Preventing Paint Blisters

We have an old gas catalytic infrared oven that we use for drying air-dry, water-based liquid paint applied to wooden doors. Sometimes we have trouble getting the material to dry enough before we have to stack our parts. We slow the line down to get more time in the oven but then we sometimes get too hot in some areas and the paint blisters. Is there a way to get better control over the oven? Is there a better type of oven that we can use for our operation?

You will probably be able to improve your results by upgrading your oven with new or refurbished catalytic emitters and perhaps adding some zoning.

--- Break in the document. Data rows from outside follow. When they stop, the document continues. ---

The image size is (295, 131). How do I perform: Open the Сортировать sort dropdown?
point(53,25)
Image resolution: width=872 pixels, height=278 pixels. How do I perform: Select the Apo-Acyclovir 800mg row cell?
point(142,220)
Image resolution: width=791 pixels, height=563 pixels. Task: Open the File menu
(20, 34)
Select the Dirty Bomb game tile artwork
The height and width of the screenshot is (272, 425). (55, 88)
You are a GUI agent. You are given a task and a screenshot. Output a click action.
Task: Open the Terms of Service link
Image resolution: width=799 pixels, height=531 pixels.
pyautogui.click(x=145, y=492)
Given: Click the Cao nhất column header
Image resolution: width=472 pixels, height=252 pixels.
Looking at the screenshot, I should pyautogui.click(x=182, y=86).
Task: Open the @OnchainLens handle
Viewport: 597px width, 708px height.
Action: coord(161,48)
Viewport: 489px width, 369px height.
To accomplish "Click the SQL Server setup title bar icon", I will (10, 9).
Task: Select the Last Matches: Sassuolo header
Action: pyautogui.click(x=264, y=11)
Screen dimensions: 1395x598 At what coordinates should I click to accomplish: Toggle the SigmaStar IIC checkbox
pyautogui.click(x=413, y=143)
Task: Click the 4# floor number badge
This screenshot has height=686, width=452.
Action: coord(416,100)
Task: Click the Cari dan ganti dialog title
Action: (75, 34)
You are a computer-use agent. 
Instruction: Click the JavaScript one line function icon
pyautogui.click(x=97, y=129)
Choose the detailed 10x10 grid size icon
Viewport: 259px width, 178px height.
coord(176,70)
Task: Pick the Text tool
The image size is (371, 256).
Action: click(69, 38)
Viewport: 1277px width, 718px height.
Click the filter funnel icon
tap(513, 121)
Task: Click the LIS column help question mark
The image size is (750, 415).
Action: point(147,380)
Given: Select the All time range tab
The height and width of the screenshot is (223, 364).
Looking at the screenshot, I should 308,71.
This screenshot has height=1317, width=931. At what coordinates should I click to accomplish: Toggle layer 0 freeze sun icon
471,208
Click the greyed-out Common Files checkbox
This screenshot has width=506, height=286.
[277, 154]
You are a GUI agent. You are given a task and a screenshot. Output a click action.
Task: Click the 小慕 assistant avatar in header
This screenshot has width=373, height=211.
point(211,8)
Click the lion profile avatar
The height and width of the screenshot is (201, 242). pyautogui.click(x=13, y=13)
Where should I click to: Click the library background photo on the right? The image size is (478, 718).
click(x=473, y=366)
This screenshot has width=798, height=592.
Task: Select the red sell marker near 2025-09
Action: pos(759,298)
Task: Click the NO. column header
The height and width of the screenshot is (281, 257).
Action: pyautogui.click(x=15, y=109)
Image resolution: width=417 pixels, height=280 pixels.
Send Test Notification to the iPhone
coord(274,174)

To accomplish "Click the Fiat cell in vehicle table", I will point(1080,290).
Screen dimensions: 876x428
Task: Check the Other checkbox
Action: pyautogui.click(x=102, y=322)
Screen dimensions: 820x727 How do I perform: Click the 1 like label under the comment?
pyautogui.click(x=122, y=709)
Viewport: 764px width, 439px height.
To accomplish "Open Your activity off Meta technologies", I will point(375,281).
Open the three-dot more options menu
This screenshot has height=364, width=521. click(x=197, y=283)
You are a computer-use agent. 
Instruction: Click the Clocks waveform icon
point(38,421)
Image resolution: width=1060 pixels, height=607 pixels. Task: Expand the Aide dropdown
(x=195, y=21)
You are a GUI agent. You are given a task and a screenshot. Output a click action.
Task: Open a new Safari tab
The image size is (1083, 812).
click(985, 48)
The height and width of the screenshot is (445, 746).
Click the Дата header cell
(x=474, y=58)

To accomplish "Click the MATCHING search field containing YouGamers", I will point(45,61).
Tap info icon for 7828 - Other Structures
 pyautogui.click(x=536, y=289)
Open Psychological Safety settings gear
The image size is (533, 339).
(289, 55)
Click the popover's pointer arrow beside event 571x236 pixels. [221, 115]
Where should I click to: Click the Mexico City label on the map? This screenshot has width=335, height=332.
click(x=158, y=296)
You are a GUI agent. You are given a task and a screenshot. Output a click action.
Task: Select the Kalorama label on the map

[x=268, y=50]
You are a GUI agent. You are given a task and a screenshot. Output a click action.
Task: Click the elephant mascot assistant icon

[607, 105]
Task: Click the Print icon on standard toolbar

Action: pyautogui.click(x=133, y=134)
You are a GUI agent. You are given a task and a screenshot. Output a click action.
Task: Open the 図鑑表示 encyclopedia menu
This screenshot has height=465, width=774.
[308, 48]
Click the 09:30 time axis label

Gas catalytic emitters rely on a platinum catalyst to oxidize the gas. After a period of years, the catalyst can migrate causing hot spots and cold spots across the face of the emitter. Because these "flameless" emitters do not glow, this problem cannot be detected by the naked eye. You can use a hand held infrared thermometer to take temperature measurements across the face or use a thermal-imaging camera to detect this problem. If you find that your emitters are no longer uniform, you can replace them with new units or have them rebuilt.

Having more than one zone in the direction of travel can make a big difference in fine tuning any process, and this is especially true for drying paint. In the first zone, where the product is at its lowest temperature, you can set your emitters at a high output to quickly ramp up the temperature of the product. The next zone(s) can be set at a lower output to hold the product at the required temperature. If the entire oven is only a single zone, then the ramping occurs all the way through the oven and it is harder to make subtle changes and harder to make it repeatable.

In addition, you may be able to benefit from vertical zoning. With only one zone in the vertical direction, the top of the part can get overheated. By adding vertical zoning, you can add as much heat as needed to the bottom, without overheating the top.

Blistering occurs when the outside surface of the paint forms a dry skin while the inside layer of paint is still too wet. As heat is conducted to the inside layer of paint, the evaporating water or solvent blisters up through the dried skin usually popping and leaving a crater with a pin hole. This commonly occurs when trying to push product through an oven too quickly.

In a convection oven, the air directly heats the outside surface of the paint. The inside layers of the paint are then heated by conduction through the layers of paint. It is the rate of conductive heat transfer through the paint that limits this process. If the air temperature is too high, and the rate of heat transfer to the outside layer of paint greatly exceeds the rate of conductive heat transfer through the paint, then the dry skin forms. In a convection oven, the only solution is to use lower air temperature and a longer dwell time.

As you discovered, even an infrared oven can create blistering, but in an infrared oven, some of the radiant energy heats the surface of the paint, and some of the radiant energy is transmitted deeper into the paint. This means the drying process is not totally dependent on conduction through the paint and therefore not as limited by it. The infrared penetration can help to dry the inner layers before the surface skin forms.

The amount of energy that penetrates through the coating is dependent on the wavelengths emitted and the absorption characteristics of the paint. In general, as the emitter temperature increases, the amount of penetration increases. The lower the emitter temperature gets, the more it behaves like a convection oven. Having a higher temperature ramp zone at the oven entrance can help drive out water from the inside layers faster and sometimes minimize blistering.

In any type of oven, a safe way to address blistering is to slow down the drying process and be more patient. But with a multi-zone infrared oven, you can also experiment with higher temperatures in the first zone to address the problem.